More Nunsense 

Dan Goggin extends the franchise.

So these three nuns go into a bar -- or make that a cruise ship -- with their Mother Superior in tow. If that sounds like a joke about to be turned to gummy paste, fortunately that's not a problem for the cast of Meshuggah-Nuns!, the latest installment in Dan Goggin's wildly popular Nunsense series. The jokes -- even the one that you may have heard before in one form or another -- just seem to spill out in effortlessly funny profusion.

Meshuggah-Nuns! is a bit of a coup for the Willows. Not only did Goggin decide to premiere the show here, but he also agreed to direct it. Concord has been good to the Little Sisters of Hoboken (this is their fifth outing since 1983, each of which has graced the Willows) so Goggin decided to return the favor with what he calls an "affectionate Valentine" to the nuns who were his grade-school teachers. Here the Willows picks up the steam they lost with Spitfire Grill, wisely choosing something light, fluffy, and new for their Christmas season show.

The sisters are well-cast, including the return of Cathleen Riddley as Sister Hubert (Riddley raised the bar as Aldonza in their season-opening Man of La Mancha; she's not as central here but still excellent) and the use of veteran Nunsensers Diana Torres Koss and Amy Washburn, as well as Richard Frederick and recent Rocky Horror alumna Mindy Stover.
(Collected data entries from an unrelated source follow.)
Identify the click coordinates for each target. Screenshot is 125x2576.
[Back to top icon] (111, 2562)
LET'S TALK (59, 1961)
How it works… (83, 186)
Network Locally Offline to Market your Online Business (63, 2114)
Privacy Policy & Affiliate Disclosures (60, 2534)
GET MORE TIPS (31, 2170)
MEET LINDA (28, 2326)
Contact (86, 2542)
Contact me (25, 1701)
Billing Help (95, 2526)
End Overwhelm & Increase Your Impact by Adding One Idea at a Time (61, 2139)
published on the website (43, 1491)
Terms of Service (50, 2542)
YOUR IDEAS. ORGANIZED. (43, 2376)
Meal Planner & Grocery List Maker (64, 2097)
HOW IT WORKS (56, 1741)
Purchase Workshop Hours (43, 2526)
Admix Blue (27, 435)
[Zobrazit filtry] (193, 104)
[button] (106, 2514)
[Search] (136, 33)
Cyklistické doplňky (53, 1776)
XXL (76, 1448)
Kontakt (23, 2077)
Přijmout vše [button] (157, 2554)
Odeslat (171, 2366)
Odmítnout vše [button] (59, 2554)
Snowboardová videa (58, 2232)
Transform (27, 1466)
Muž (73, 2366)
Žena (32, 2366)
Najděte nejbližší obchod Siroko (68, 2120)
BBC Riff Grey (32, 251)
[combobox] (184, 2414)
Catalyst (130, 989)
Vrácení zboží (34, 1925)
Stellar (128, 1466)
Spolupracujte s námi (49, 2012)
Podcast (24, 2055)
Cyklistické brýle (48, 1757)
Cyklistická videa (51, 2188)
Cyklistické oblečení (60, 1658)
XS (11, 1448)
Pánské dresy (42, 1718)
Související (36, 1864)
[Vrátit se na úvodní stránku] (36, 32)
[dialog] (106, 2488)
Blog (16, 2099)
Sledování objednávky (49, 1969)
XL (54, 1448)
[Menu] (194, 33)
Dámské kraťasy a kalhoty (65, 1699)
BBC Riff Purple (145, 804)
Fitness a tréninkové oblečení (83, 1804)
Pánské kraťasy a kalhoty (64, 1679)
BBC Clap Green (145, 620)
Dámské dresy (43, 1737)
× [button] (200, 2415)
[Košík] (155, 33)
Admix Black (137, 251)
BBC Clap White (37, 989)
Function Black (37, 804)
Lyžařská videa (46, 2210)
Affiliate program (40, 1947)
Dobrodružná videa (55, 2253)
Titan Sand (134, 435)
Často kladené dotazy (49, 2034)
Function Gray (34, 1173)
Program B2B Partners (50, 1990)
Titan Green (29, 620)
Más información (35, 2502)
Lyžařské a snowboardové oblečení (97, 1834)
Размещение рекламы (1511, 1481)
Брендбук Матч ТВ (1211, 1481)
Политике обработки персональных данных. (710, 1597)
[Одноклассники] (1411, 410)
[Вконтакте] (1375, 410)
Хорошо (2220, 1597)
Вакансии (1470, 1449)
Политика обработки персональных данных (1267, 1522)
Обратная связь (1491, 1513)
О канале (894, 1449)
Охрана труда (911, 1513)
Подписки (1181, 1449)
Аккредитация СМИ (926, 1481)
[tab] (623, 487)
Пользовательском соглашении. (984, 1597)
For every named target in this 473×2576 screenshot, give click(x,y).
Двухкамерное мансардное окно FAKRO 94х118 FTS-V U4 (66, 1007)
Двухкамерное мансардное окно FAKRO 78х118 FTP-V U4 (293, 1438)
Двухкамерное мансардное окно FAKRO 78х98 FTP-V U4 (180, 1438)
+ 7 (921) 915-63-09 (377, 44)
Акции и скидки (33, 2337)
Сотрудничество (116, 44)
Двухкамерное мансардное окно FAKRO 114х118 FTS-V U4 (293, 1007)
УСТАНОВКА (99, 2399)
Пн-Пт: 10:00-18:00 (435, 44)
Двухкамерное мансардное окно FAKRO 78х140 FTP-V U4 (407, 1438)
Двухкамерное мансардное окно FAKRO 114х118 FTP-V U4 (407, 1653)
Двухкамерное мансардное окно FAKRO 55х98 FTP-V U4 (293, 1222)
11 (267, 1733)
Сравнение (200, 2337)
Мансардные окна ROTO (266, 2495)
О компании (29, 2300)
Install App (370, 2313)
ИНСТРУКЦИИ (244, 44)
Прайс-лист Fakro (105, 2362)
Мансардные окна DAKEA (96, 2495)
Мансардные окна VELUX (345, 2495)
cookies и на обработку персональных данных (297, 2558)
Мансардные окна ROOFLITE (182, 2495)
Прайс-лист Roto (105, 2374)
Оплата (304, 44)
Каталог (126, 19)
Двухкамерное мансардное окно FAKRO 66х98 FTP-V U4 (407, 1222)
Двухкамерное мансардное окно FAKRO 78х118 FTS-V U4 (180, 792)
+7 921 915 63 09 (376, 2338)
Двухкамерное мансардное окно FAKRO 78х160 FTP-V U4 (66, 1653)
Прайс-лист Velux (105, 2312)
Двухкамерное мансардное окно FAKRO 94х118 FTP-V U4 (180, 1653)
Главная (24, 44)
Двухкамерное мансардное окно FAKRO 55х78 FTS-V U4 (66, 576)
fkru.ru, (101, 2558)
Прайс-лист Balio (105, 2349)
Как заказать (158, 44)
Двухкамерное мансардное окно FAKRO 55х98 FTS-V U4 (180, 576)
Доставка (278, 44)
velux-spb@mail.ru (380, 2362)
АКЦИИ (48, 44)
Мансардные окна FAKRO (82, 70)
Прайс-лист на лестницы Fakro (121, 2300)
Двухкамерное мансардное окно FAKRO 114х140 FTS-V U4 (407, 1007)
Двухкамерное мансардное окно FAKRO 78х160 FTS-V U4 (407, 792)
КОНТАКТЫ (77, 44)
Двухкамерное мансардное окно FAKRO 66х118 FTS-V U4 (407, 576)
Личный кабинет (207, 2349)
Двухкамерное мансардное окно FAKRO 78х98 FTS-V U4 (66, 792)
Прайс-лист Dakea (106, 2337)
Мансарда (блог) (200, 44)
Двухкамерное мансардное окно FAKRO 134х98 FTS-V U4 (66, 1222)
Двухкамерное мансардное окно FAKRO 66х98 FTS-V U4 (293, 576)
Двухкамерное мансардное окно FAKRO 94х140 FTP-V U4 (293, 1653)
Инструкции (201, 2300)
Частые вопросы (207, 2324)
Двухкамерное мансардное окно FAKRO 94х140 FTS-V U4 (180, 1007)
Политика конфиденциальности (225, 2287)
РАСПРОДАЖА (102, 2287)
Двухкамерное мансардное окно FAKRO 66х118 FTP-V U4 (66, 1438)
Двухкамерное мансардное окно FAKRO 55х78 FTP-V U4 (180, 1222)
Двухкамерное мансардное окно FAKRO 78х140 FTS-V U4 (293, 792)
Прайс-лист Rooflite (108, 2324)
The ship is the Golden Delicious, heading out on a Faiths of All Nations cruise. While the passengers have been promised "a different faith-based musical every week," almost the entire cast of Fiddler on the Roof has succumbed to seasickness. So it's up to the lone survivor -- the actor slated to play Tevye -- and those plucky nuns to save the day, while finding the common ground between Catholicism and Judaism. Which they do by cobbling together a variety show that includes some magic tricks, a disgraced puppet, an audience-participatory game of bingo, and a passel of songs.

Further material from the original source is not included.